Hello everyone, in this project I will teach you about Customer Churn Prediction and build a Churn Prediction model using practical libraries in the field of machine learning such as Pycaret, Pandas Profiling.
First of all, I would like to explain a concept known as KPI in the business world.
A Key Performance Indicator (KPI) is a specific metric used to measure and evaluate the performance of an organization. KPIs are often directly related to the organization's strategic goals and are used to understand, monitor and evaluate the company's performance. Using KPIs, businesses can assess progress towards achieving specific goals. Furthermore, these metrics must be quantitative so that they can be calculated and monitored.
For example, this KPI could be "Monthly Active Subscribers" for Netflix, "Monthly Total Sales Revenue" for Amazon, or "Overall Employee Happiness" for a company's human resources department.
Customer retention is also a KPI and is a metric that measures a business's ability to retain customers over a given period of time. It is calculated as a percentage and is usually expressed as the number of customers that remain with a business after a given period divided by the total number of customers at the beginning of the period.
Customer retention is important for all businesses, but it is particularly important for subscription-based businesses. This is because subscription-based businesses rely on recurring revenue from their customers.

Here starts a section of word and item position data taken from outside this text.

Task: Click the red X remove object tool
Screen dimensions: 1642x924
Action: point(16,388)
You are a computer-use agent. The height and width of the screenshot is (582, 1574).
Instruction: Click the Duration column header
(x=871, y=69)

When a customer unsubscribes, the business loses this revenue.
Yes, now we have enough information about the KPI's.
Customer churn refers to the number of customers a business loses from its customer base during a specific period. This metric is particularly crucial for subscription-based businesses, such as streaming services like Netflix, music platforms like YouTube Music, and telecom providers like TĂĽrk Telekom. Customer churn is typically expressed as a rate, calculated by dividing the number of customers lost by the total number of customers at the beginning of that period. For example, if you got 100 customers and lost 5 last month, then your monthly churn rate is 5 percent.
Customer churn is considered a significant business metric because the costs of acquiring new customers are often higher than retaining existing ones. Therefore, reducing or preventing customer churn is important for a business's long-term sustainability.
Customer churn can be influenced by various factors, including customer dissatisfaction, competition, service quality, pricing policies, customer support, and changing customer needs. To predict and prevent customer churn, businesses develop customer churn prediction models and strategies.
Customer Churn Analysis or Churn Prediction is important because it provides several advantages to the business, here are some advantages:
Preventing Customer Loss: Churn prediction enables the ability to forecast the likelihood of customers leaving in advance. These predictions offer companies the opportunity to develop strategies to prevent or minimize customer loss.
Cost Savings: The costs of acquiring new customers are often higher than retaining existing ones. Predicting customer churn in advance allows companies to save costs, as they can focus on more effective strategies for customer loyalty and satisfaction.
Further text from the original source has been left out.